The much-anticipated ticket sales for Glastonbury Festival 2025 kicked off on Thursday evening, sparking a massive online rush.
A hordes of music lovers were predicted to scramble for a chance to attend the magical event scheduled at Worthy Farm in Somerset from June 25 to June 29 next year, with additional pressure to secure spots due to 2026 being a designated fallow year.
In light of the expected rush, festival organisers have revamped the booking system, implementing an auto-queue feature. Fans looking to purchase tickets on Thursday and during the Saturday sale need to be queued up online ahead of time.
The initial batch vanished within minutes33, to be precise.

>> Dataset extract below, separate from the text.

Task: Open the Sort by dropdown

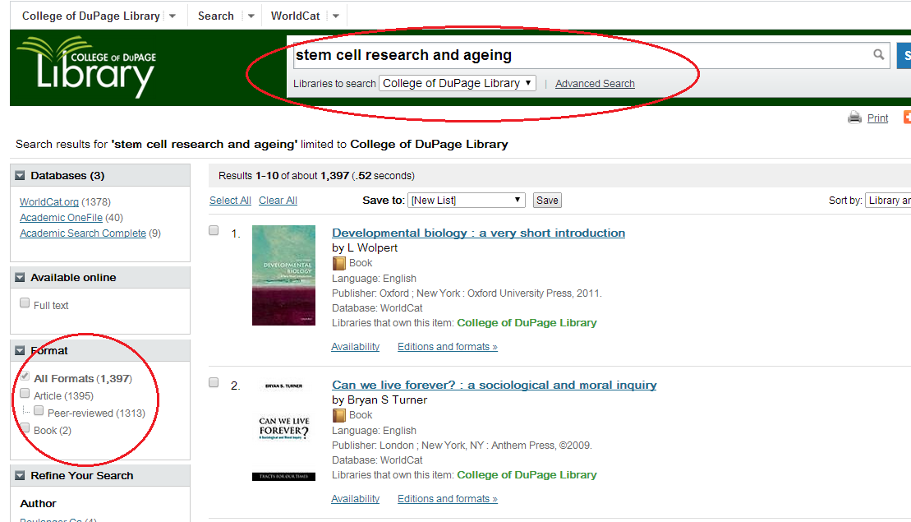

At 6:33 pm, SeeTickets announced: “Coach tickets for @Glastonbury 2025 are now SOLD OUT. The general admission ticket sale will take place Sunday at 9am (GMT).”
Glastonbury organisers added: “the Glastonbury 2025 tickets + coach travel which were on sale this evening have now all been sold. Our thanks to everyone who bought one. Standard tickets are on sale at 9am GMT on Sunday morning – and @nationalexpress will offer coach travel to standard ticket holders from across the UK.”
Many fans though were not thrilled with the new ticket progress bar and many questioned whether anyone had achieved more than two bars.
Earlier this month, festival bosses announced that those looking for tickets to next year’s event will be placed in online virtual queues – sparking similarity to how tickets for Oasis’ big reunion tour were first made available.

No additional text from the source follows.